The Dragon’s Eye was cursed, as Maleficent had told her, which meant that anyone who touched it would immediately fall sleep for a thousand years. That had always been her mother’s specialty—putting people to sleep against their will. Of course, that hadn’t exactly worked out during the Sleeping Beauty debacle, but that didn’t mean that the Dragon’s Eye staff would be any less powerful now. When Mal found the scepter she would have to take care not to touch it, and then to figure out a way to somehow bring it back without awakening the curse.

If it still works.

If I find it.

If it exists at all.

As Mal picked up her backpack, she only felt worse. Even dumping an extra spray can into her bag didn’t lift her spirits.

Maybe Jay was right.

Maybe this whole quest was too silly to even embark on. She didn’t know where to begin to find her mother’s lost weapon, no matter how powerful it once had been.

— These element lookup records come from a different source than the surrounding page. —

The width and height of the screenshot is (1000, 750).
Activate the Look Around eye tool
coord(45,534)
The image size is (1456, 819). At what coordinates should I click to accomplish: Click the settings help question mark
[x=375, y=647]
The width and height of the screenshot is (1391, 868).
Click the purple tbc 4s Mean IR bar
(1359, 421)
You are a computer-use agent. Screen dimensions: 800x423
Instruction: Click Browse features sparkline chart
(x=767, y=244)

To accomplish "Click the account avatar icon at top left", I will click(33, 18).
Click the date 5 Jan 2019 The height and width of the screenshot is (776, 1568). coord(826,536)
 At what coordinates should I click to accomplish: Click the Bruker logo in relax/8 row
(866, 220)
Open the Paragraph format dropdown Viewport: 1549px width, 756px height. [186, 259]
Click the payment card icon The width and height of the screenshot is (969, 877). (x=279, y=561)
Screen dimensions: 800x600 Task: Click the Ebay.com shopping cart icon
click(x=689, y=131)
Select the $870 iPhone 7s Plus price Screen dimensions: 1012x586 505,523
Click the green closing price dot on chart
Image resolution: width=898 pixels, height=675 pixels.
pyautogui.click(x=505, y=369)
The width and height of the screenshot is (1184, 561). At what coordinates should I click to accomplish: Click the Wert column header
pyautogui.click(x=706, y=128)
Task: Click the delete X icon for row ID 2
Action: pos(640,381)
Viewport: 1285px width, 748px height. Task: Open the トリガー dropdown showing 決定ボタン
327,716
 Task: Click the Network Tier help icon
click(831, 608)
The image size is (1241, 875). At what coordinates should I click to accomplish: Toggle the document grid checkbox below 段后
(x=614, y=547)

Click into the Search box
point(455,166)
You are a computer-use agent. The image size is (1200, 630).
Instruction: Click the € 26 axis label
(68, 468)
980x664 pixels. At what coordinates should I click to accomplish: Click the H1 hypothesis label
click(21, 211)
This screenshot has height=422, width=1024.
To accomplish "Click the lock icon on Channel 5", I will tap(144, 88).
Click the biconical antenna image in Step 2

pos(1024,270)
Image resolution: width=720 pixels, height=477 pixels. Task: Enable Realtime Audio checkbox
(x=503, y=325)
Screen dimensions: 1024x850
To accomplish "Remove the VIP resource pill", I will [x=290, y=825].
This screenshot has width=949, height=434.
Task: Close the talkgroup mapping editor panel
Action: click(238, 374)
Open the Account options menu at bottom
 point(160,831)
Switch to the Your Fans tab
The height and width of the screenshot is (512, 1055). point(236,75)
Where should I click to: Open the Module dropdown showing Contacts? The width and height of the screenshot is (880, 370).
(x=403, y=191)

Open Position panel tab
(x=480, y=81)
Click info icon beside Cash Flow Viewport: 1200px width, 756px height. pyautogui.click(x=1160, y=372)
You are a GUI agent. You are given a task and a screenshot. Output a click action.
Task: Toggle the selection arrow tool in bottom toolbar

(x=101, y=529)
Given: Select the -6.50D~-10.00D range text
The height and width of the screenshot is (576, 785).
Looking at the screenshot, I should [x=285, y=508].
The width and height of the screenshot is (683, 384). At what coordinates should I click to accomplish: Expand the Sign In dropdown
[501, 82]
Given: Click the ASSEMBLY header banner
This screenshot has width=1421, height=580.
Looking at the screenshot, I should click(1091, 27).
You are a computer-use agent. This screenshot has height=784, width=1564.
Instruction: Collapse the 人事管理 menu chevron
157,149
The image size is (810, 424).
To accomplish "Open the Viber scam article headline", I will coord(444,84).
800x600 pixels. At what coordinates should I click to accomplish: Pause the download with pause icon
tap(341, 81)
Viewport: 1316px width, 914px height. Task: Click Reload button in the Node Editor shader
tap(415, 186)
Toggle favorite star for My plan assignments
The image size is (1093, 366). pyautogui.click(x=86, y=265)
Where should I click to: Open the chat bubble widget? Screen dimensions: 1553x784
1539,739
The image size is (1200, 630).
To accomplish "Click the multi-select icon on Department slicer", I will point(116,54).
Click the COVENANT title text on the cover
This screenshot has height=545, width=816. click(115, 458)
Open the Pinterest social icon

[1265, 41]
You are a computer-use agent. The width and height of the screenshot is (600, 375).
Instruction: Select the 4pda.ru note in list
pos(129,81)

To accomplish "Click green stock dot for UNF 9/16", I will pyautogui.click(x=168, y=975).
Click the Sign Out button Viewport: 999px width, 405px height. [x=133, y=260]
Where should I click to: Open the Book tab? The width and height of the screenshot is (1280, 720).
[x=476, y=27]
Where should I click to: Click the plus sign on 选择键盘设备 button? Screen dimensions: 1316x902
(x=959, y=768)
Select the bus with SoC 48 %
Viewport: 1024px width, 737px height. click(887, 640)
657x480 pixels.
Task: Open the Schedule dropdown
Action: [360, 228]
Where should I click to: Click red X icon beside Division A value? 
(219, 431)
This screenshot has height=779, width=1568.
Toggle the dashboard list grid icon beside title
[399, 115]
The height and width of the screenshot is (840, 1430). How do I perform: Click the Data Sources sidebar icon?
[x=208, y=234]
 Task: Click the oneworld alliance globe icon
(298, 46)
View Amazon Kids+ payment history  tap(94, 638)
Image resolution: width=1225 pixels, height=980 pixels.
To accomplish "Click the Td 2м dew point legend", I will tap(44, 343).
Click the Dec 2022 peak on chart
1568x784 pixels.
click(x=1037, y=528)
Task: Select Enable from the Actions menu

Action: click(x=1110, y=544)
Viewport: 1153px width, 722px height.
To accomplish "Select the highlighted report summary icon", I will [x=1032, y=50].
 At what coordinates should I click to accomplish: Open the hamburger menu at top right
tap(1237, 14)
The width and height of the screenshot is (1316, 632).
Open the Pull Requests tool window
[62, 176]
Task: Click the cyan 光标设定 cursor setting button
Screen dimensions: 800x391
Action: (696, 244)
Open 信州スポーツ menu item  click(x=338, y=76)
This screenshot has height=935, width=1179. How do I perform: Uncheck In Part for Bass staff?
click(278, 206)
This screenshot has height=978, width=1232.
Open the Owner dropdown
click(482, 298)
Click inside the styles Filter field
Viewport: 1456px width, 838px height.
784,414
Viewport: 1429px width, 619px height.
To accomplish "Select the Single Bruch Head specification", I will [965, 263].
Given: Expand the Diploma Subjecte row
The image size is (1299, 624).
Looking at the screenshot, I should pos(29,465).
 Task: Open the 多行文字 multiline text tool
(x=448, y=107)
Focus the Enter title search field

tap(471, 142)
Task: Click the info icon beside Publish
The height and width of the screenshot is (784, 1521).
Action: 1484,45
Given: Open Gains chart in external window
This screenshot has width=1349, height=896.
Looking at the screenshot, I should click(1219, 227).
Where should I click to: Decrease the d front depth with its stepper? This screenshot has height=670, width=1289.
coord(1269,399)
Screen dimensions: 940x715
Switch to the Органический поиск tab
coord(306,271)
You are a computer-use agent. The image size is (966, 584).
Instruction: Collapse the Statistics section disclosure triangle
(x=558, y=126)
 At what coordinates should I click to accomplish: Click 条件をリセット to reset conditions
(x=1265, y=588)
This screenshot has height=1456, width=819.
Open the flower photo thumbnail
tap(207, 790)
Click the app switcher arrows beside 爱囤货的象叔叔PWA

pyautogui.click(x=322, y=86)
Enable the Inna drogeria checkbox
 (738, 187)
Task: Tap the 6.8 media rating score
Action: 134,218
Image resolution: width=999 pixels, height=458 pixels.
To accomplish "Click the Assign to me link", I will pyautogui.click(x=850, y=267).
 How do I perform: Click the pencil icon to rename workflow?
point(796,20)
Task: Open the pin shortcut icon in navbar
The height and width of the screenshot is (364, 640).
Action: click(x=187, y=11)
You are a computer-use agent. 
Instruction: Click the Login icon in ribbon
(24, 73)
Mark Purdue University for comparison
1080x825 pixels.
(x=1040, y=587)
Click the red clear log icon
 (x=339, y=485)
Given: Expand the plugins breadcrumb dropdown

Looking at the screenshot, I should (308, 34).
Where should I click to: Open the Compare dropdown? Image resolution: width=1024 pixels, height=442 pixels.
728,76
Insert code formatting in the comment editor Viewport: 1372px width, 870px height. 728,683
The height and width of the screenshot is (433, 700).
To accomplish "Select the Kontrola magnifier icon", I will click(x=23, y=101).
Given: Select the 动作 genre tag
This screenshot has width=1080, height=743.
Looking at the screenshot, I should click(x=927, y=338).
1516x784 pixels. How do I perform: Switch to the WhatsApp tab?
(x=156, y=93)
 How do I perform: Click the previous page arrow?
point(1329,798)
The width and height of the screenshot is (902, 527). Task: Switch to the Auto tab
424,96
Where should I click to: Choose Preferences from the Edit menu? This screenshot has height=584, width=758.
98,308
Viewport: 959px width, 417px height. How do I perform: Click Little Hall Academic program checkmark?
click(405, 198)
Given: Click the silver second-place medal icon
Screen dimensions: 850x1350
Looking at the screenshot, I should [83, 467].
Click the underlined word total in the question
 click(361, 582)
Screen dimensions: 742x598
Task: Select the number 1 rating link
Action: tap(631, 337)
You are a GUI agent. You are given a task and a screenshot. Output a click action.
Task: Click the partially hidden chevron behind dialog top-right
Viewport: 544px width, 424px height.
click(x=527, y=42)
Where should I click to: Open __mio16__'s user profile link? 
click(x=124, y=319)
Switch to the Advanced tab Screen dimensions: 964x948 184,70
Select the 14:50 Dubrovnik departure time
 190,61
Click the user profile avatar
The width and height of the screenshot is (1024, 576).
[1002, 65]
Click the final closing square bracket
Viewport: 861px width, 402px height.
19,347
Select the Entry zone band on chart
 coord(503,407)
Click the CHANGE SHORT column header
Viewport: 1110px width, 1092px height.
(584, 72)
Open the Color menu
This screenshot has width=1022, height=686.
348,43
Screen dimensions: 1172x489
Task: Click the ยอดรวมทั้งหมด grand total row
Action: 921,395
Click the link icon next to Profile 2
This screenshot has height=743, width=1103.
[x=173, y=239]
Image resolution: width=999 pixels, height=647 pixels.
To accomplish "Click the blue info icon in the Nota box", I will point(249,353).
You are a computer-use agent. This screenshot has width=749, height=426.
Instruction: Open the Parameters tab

Who was she to think she could find something that had been lost for so long? Maybe she should just forget about it and go back to her usual routine of tagging and shoplifting.

Besides, it wasn’t as if anything Mal could do would change how her mother saw her. Even if she did succeed in finding the Dragon’s Eye, Mal knew she couldn’t help who her father had been, and in the end that was what Maleficent could never forgive nor forget.

The one thing Mal herself could never fix.

So why bother?

Why try?

Maybe she should just accept it and move on. That’s what her mother expected from her, anyway.

To fail. To disappoint. To give up. To give in.

Just like everyone else in this place.

Mal pulled open the castle door and set out for school, trying not to think about it.





Like many nerds before him, Carlos liked school. He wasn’t ashamed to admit it—he would have told as much to anyone who bothered to ask. Since no one did, however, he reviewed the argument himself.

He liked the structure and the rules of school. He liked the work, too—answering the kinds of questions that had answers, and exploring the ones that didn’t. While there were parts of school that were torture, like when he was forced to run the length of the tombs in gym (why practice fleeing on foot when they lived on an island?) or when he had to work with assigned partners (usually the kind who teased him for not being able to run the length of the tombs in gym), the other parts more than made up for it.

Those were the good parts—the parts where you actually used your brain—for which Carlos liked to think he was better equipped than the average villain.

And he was right.

Because Carlos De Vil’s brain, by way of comparison, was almost as big as Cruella De Vil’s fur-coat closet.

That’s what Carlos tried to tell himself, anyway, especially when people were making him run the tombs.

His first class today was Weird Science, one he always looked forward to. It was where he’d originally gotten the idea to put his machine together, from the lesson on radio waves. Carlos was not the only top student in the class—he was tied, in fact, with the closest thing he had to a rival in the whole school: the scrawny, bespectacled Reza.